= TASK OBJECTIVE =
Looking at the records below, please say how many lines contain the word "Last", as a bare number.
*** Opening of DATA ***
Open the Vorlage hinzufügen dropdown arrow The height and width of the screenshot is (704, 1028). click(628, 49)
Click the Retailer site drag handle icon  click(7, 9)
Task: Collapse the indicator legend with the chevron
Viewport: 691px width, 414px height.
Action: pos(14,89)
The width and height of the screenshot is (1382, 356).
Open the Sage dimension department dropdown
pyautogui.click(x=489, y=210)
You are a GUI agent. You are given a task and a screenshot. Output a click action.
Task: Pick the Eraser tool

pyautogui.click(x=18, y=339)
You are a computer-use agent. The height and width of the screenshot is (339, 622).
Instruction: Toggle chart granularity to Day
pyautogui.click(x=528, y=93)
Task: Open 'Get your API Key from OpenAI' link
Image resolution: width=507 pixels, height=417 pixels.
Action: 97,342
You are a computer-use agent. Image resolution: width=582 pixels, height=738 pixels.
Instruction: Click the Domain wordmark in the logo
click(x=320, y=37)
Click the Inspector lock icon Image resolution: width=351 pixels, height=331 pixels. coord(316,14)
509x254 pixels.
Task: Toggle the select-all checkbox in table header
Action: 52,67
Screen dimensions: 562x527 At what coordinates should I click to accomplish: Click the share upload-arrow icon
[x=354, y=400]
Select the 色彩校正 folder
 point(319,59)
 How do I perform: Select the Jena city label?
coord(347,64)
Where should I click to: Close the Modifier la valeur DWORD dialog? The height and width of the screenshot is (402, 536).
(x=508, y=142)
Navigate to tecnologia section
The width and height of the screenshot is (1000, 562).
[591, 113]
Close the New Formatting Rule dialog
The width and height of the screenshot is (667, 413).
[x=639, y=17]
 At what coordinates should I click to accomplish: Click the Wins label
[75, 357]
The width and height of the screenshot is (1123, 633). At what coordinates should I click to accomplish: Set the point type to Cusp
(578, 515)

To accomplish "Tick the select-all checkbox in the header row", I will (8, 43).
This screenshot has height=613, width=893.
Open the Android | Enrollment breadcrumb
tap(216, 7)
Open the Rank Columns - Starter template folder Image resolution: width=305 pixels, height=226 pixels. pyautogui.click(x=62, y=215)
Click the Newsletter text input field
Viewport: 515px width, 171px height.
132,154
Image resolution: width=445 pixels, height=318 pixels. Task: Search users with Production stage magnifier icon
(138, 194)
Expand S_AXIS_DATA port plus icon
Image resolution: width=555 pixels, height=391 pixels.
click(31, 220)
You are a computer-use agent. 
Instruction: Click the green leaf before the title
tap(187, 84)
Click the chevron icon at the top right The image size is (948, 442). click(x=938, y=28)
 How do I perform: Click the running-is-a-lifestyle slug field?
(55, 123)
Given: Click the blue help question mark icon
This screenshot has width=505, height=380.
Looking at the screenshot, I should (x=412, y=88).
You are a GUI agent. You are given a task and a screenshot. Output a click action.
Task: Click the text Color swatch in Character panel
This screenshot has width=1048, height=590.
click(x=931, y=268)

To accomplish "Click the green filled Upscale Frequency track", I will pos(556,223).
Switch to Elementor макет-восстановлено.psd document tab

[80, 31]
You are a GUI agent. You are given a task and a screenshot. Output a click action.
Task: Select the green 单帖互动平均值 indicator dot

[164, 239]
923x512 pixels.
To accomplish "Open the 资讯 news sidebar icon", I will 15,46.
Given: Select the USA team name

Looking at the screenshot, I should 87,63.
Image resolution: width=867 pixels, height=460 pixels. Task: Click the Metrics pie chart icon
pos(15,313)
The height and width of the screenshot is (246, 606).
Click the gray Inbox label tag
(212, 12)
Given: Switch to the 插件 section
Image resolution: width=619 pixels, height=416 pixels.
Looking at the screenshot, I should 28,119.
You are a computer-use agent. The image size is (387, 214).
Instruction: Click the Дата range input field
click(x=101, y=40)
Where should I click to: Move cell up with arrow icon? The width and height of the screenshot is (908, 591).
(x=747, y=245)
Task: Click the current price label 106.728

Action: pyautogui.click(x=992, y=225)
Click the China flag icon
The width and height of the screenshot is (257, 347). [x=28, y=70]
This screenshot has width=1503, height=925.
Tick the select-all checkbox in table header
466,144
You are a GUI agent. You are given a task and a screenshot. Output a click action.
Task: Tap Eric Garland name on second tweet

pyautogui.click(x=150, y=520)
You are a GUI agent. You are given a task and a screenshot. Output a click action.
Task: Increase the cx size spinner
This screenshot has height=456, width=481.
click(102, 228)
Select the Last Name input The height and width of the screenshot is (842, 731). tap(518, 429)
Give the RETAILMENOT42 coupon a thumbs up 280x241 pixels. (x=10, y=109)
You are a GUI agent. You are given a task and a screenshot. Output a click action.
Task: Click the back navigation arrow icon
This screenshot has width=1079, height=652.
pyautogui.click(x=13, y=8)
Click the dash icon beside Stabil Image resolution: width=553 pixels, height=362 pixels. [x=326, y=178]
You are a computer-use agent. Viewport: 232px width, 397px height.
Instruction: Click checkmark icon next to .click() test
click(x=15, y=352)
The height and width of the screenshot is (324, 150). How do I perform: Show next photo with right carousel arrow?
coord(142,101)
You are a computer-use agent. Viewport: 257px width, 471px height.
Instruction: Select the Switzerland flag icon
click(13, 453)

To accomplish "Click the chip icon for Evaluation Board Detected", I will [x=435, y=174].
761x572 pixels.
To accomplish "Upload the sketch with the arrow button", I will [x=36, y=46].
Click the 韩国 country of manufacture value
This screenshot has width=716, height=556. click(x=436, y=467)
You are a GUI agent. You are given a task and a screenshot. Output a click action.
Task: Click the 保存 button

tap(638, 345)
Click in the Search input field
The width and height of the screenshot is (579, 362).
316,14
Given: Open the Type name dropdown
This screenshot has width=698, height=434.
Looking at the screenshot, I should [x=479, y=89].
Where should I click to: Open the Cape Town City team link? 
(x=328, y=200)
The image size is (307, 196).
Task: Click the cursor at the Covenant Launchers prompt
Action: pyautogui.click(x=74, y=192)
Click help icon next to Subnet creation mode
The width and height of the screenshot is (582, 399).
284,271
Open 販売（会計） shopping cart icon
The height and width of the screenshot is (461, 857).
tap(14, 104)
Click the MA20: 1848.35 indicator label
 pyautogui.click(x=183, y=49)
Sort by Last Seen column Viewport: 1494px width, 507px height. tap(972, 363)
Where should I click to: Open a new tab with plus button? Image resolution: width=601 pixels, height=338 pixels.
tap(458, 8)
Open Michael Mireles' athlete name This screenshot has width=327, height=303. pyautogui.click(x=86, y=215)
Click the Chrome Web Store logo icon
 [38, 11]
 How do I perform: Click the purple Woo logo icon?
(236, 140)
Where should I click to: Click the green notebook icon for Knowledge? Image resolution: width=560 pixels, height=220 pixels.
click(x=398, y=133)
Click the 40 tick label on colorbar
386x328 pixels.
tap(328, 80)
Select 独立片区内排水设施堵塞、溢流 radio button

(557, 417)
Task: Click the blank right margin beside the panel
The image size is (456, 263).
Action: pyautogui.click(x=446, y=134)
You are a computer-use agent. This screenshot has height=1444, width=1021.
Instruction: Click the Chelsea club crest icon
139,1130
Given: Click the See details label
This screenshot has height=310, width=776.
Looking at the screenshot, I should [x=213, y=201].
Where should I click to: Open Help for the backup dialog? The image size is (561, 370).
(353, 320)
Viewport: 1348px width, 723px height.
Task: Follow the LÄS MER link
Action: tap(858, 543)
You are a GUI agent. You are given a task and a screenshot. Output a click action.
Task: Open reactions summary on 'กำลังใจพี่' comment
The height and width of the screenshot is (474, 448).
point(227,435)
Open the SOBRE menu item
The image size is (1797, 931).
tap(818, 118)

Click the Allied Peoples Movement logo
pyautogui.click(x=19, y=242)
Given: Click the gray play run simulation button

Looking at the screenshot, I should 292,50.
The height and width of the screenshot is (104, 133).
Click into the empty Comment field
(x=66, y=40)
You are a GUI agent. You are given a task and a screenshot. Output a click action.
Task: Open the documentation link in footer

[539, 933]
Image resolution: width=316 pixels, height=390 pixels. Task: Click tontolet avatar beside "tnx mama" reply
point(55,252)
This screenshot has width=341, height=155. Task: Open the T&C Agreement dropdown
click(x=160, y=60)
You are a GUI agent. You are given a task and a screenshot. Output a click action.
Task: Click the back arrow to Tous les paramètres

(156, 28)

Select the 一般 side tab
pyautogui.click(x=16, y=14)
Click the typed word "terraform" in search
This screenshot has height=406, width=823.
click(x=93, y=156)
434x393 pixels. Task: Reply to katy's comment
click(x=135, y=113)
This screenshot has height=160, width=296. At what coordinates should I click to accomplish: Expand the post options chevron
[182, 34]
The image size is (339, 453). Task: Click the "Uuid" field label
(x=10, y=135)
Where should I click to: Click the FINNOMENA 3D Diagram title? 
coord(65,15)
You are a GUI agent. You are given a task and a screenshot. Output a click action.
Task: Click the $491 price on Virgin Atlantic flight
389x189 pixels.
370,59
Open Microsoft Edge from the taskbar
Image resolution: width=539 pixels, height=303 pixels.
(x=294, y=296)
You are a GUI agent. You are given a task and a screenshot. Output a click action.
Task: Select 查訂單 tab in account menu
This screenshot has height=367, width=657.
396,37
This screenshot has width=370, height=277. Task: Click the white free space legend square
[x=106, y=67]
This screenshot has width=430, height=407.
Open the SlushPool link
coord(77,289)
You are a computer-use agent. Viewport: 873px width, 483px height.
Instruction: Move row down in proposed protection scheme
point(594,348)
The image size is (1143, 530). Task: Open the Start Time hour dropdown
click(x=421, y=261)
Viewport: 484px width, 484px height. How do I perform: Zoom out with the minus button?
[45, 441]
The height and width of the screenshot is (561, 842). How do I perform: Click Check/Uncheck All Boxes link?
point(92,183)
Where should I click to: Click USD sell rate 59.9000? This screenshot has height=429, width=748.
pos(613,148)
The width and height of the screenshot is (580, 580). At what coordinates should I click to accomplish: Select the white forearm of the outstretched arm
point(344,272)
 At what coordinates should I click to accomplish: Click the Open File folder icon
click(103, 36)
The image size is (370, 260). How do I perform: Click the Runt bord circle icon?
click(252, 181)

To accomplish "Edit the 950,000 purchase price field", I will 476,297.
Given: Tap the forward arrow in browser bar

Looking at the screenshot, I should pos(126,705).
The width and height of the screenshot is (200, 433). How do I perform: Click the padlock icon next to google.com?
*** Close of DATA ***
= SOLUTION FOR THIS TASK =
2